Labor strife in Detroit—the automobile industry had supplanted railroads as the emblem of the nation’s industrial might—used to be riveting news: Capitalism’s big battalions were battling for supremacy. Now, the union and the companies are subordinate to the biggest battalion: the federal government.
In a market economy, labor and management participate in profit-making, then tussle over carving the profit pie. Now, however, government hovers over the negotiating table, armed with monetary incentives (subsidies) and regulatory coercion (ever-stricter CAFE—corporate average fuel economy—standards).
The Biden administration is ladling at least $12 billion into the automakers to cushion them against the Biden administration. Against, that is, myriad government pressures to quickly eliminate the non-EVs that the obdurate public prefers.
This will require the companies to make tens of billions in capital investments, some with money the public will provide. The semi/ sort of/once-upon-a-time private companies will pretend this is private enterprise, freshly re-imagined.
The UAW reasons, not unreasonably, that its job is to seize for its members as much as it can of the billions sloshing around in the name of “industrial policy” subsidies.
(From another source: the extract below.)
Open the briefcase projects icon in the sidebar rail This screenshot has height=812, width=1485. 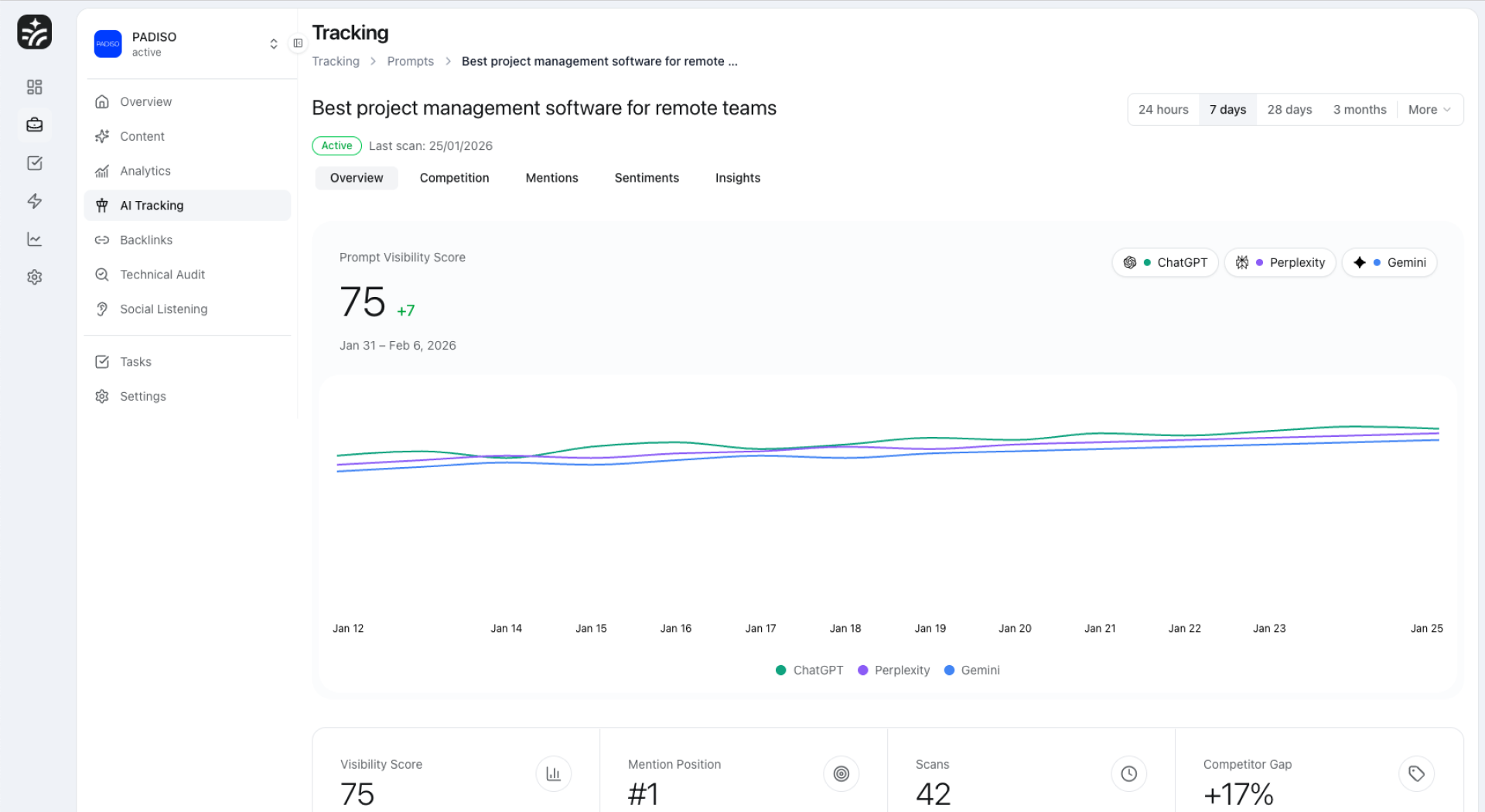[x=34, y=125]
Meanwhile, non-UAW production lines are still humming along, disproportionately in the South’s right-to-work states.
The UAW worries that EVs, having many fewer components than internal combustion vehicles, will require many fewer assembly workers. Last year, Ford’s CEO suggested 40 percent fewer. The union probably cannot even moderate the Biden administration’s climate monomania. It might, however, extort some taxpayer-funded payoffs.
The union should also worry that many Americans will keep their gas-powered cars longer than usual, rather than take a leap of faith regarding EVs. How many miles can they go between charges? The government is in charge of guaranteeing an adequate supply of charging stations, so drivers, too, should worry.
To understand why this month’s inventory of unsold EVs is almost twice that of gas-powered vehicles, start by reading NPR’s report on Energy Secretary Jennifer Granholm’s misadventures during her planned drive from Charlotte to Memphis, trying to demonstrate EVs’ delights. Fortunately, her advance team had a gas-powered car.
Regarding one matter, the UAW is too timid, given the nation’s increasingly political economy. The UAW rails against the CEOs’ salaries at GM, Ford and Stellantis, reportedly $29 million (362 times a median employee’s earnings), $21 million (281 times), and $24.8 million (365 times), respectively, in 2022.
The UAW should propose that each CEO be paid $152,771, the highest base pay for GS-15 federal civil servants. This is what the CEOs should be considered, because their companies have become appendages of government, implementing its policies.